Bacaan untuk Ditelaah —

────────

Bisnis.com, JAKARTA - Otoritas Jasa Keuangan (OJK) optimistis kualitas kredit perbankan tetap terjaga dengan baik di tengah bayang-bayang lonjakan inflasi akibat kenaikkan harga bahan bakar minyak (BBM)
Atas keyakinan itu, Ketua Dewan Komisioner OJK Mahendra Siregar menilai masih terlalu cepat untuk merespons dampak kenaikkan BBM terhadap kapasitas debitur dalam membayar kredit. OJK, lanjutnya, juga terus melakukan komunikasi dengan berbagai pihak, dan meyakini bahwa meski inflasi akan memberi dampak, kualitas kredit tetap terjaga.
“Relatif masih tetap terjaga, dalam kondisi yang berkelanjutan [pertumbuhan ekonomi] di atas 5 persen,” kata Mahendra di Jakarta, Senin (5/9/2022).
Dia mengatakan kenaikkan harga BBM merupakan suatu kebijakan yang ditunggu untuk menunjukkan sinyal bahwa pemerintah menghadapi dan memitigasi kenaikkan harga minyak dunia dengan suatu kebijakan yang tepat. Kebijakan tersebut, lanjutnya, diharapkan dapat menambah rasa percaya diri, dengan pencapaian yang akan dilaporkan pada waktunya nanti.
“Kalau rasa percaya diri itu kuat, LDR masih ada ruang untuk dapat ditingkatkan, permintaan pada produk barang dan jasa itu tinggi, optimisme untuk respons yang cukup positif,” kata Mahendra.
Sementara itu, Kepala Eksekutif Pengawas Perbankan yang juga Anggota DK OJK Dian Ediana Rae mengatakan masih mempelajari dampak dari kenaikkan BBM dan akan disampaikan pada pertemuan lain dengan lebih detail, begitupun dengan restrukturisasi kredit Covid-19.

────────

Bahan yang Disediakan —

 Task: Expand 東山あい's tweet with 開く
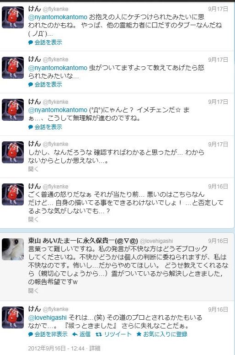pos(33,290)
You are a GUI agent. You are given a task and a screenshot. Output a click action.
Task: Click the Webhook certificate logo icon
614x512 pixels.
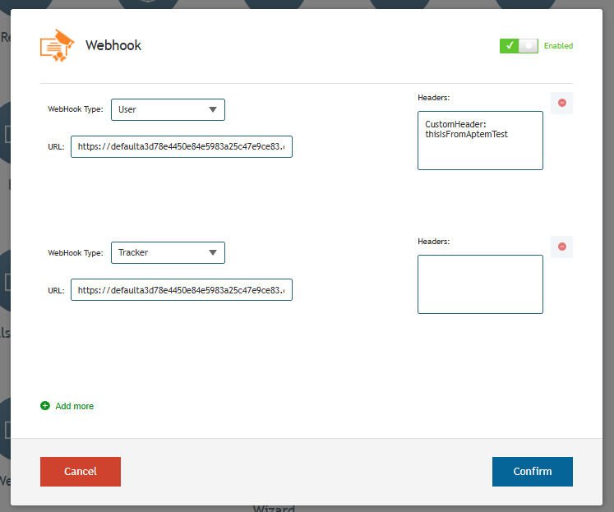(58, 45)
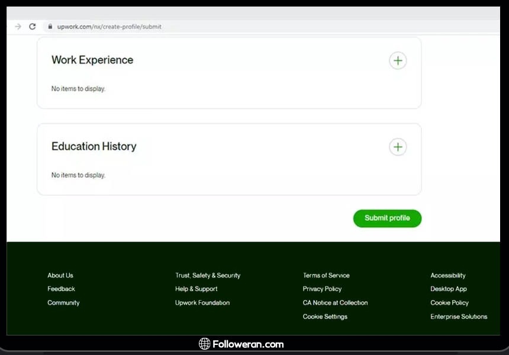Add a new Education History entry
Screen dimensions: 509x355
tap(398, 147)
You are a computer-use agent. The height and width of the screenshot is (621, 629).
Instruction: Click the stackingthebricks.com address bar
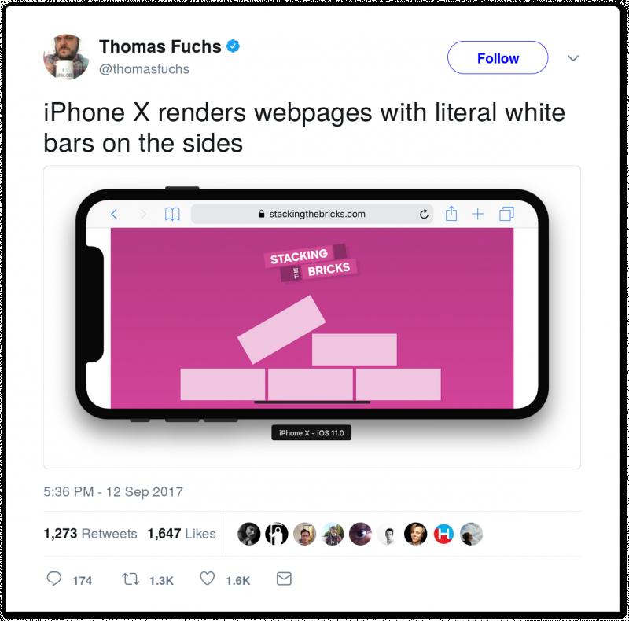click(312, 214)
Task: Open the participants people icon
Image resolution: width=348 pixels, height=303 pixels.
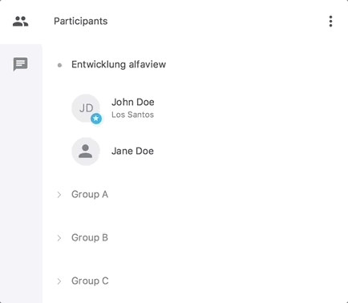Action: [20, 22]
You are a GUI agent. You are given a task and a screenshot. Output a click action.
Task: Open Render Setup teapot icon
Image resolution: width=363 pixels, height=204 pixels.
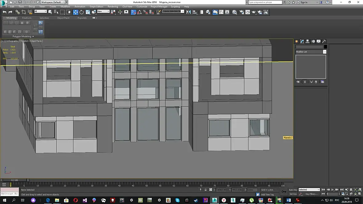pyautogui.click(x=241, y=12)
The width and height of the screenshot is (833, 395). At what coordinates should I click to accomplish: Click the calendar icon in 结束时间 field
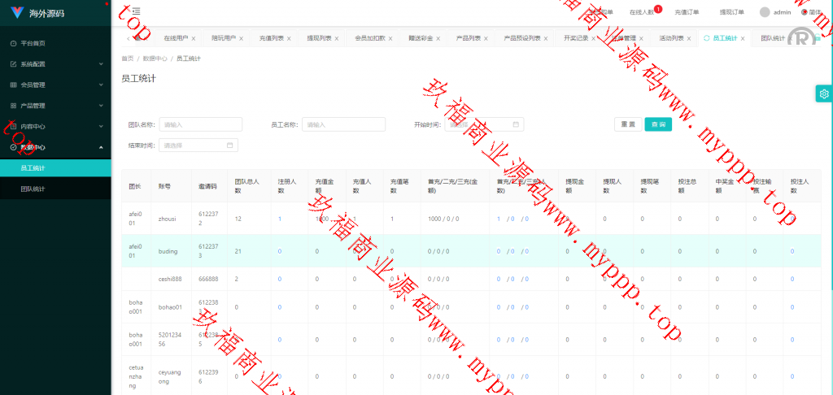coord(230,145)
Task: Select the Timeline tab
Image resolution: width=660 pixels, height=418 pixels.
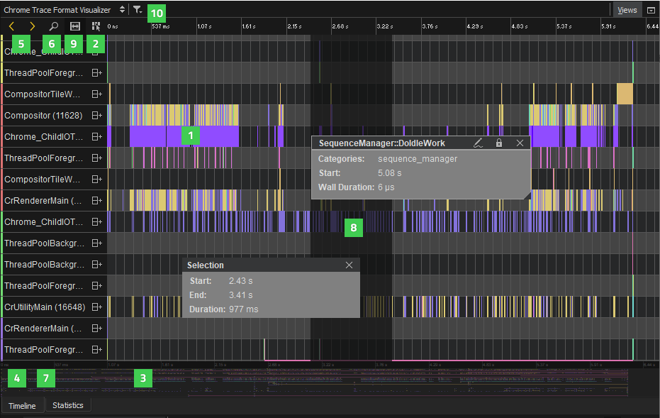Action: coord(23,405)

────────

Yang Perlu Dikerjakan — Tentukan apakah setiap pernyataan berikut sesuai dengan bacaan tentang OJK dan kenaikan harga BBM, lalu jawab ya atau tidak beserta kutipan persis dari bacaan yang menjadi penentunya. (a) Mahendra Siregar menilai masih terlalu dini untuk menanggapi dampak kenaikan BBM terhadap kemampuan debitur membayar kredit. (b) Dian Ediana Rae telah memaparkan dampak kenaikan BBM secara rinci. (c) Menurut Mahendra, LDR masih dapat ditingkatkan jika rasa percaya diri kuat.

Jawaban Latihan —
(a) Ya: “masih terlalu cepat untuk merespons dampak kenaikkan BBM terhadap kapasitas debitur dalam membayar kredit”
(b) Tidak: “masih mempelajari dampak dari kenaikkan BBM dan akan disampaikan pada pertemuan lain dengan lebih detail”
(c) Ya: “Kalau rasa percaya diri itu kuat, LDR masih ada ruang untuk dapat ditingkatkan”